Check every line below for the word "arrow" and copy the ones that have it.
### INFORMATION PROVIDED ###
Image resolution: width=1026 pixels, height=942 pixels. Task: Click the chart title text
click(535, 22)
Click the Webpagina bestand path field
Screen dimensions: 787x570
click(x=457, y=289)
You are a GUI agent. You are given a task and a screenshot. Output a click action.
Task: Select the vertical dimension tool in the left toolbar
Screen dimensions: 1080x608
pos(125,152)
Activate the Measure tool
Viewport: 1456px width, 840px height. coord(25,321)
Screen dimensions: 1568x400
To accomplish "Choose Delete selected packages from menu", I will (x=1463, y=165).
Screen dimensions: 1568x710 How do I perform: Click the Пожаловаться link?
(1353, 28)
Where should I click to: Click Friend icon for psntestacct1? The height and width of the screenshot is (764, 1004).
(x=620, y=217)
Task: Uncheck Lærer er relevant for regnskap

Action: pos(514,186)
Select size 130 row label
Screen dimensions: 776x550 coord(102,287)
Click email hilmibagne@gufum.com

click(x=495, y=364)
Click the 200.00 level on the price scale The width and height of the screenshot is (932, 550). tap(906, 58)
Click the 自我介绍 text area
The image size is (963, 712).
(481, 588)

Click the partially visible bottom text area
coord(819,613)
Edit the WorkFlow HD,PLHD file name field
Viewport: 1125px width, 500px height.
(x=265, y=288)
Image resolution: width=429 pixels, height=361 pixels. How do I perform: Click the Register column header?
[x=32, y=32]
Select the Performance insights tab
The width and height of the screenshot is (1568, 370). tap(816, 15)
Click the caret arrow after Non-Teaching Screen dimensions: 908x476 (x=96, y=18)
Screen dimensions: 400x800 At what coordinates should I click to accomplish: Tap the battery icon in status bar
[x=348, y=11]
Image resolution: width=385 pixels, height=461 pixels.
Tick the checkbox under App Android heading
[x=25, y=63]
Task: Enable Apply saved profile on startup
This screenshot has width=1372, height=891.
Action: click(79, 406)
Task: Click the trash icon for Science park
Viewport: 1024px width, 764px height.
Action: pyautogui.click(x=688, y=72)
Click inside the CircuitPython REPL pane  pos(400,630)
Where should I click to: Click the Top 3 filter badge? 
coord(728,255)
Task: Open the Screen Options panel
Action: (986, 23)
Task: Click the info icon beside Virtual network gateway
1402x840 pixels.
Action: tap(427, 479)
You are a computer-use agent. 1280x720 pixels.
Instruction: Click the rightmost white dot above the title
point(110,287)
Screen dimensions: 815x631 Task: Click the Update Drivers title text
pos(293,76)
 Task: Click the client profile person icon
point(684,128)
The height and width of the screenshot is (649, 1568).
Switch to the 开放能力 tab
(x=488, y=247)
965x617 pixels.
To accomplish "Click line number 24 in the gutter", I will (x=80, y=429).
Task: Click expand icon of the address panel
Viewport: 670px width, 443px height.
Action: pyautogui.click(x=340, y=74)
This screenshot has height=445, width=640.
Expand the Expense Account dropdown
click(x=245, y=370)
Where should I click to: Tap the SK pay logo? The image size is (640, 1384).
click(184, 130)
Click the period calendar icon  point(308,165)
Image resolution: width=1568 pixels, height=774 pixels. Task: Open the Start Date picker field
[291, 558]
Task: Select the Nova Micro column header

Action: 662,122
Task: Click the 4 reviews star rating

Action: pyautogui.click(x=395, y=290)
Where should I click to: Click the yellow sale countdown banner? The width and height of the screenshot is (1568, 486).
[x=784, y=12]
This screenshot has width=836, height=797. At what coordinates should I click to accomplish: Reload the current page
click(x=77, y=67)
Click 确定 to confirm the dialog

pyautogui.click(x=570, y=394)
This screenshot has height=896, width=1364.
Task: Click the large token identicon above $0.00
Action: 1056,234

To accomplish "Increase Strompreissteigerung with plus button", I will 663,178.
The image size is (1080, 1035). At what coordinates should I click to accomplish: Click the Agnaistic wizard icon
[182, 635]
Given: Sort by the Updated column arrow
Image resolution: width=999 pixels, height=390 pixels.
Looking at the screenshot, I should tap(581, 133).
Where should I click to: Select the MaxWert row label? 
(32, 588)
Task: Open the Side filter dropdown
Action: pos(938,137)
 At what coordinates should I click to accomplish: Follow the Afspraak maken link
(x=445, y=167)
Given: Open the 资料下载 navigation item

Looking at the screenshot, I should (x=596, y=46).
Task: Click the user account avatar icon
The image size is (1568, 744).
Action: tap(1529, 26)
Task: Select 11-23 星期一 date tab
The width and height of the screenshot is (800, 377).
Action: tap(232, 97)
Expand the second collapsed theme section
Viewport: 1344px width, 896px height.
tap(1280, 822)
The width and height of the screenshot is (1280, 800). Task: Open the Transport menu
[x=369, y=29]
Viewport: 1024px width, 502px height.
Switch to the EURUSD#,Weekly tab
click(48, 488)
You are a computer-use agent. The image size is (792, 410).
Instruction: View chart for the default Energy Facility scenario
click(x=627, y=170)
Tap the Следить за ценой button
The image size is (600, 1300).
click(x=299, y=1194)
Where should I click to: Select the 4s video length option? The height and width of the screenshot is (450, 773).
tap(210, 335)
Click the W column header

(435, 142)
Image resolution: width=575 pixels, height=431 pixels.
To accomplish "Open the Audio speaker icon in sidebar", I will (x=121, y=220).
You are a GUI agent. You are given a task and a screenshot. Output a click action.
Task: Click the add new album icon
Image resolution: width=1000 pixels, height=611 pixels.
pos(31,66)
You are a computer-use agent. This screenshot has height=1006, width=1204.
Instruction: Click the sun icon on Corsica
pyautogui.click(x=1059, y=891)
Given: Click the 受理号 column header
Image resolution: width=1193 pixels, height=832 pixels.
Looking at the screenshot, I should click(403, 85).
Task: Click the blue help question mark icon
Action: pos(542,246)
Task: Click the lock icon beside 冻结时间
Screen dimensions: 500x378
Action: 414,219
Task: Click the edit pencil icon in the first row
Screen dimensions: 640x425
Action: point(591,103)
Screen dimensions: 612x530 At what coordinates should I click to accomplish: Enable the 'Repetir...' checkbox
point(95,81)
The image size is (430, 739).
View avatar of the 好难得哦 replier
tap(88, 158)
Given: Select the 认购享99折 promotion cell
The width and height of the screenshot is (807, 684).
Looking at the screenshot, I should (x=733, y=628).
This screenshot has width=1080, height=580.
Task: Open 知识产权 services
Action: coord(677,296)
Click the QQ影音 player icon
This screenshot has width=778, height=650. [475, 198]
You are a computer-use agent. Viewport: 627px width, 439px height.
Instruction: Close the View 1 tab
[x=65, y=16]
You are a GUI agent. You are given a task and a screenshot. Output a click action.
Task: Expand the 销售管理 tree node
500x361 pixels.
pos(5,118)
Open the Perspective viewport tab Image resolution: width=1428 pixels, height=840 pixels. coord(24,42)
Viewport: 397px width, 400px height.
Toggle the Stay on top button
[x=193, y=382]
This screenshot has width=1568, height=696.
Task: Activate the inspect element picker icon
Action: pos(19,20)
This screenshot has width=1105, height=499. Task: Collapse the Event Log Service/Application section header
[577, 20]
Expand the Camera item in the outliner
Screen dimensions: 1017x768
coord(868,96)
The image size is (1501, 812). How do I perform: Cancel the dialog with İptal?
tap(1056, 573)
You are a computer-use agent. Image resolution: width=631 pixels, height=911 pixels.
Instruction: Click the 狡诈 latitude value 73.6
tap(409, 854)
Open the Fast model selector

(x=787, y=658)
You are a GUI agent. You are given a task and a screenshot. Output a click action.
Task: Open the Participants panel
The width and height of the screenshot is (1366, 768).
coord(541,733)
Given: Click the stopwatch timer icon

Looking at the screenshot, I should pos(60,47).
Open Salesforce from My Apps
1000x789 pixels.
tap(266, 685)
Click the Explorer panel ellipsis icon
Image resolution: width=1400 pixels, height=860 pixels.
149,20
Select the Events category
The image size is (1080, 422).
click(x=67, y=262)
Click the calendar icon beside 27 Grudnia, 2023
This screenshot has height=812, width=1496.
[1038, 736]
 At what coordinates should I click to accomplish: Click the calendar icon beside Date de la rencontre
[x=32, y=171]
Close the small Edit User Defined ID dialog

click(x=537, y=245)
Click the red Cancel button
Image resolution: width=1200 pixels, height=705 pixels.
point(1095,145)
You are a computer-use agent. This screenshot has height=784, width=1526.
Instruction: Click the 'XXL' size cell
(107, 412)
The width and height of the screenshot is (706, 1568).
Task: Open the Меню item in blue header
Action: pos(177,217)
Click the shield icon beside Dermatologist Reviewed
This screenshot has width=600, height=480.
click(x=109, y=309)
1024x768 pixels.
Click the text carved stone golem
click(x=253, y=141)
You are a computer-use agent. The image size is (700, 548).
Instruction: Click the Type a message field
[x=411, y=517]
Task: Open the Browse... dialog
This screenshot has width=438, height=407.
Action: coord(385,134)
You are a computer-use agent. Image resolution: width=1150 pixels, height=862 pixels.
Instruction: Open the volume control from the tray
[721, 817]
###
--- RESPONSE ---
Click the caret arrow after Non-Teaching Screen dimensions: 908x476 (x=96, y=18)
Given: Sort by the Updated column arrow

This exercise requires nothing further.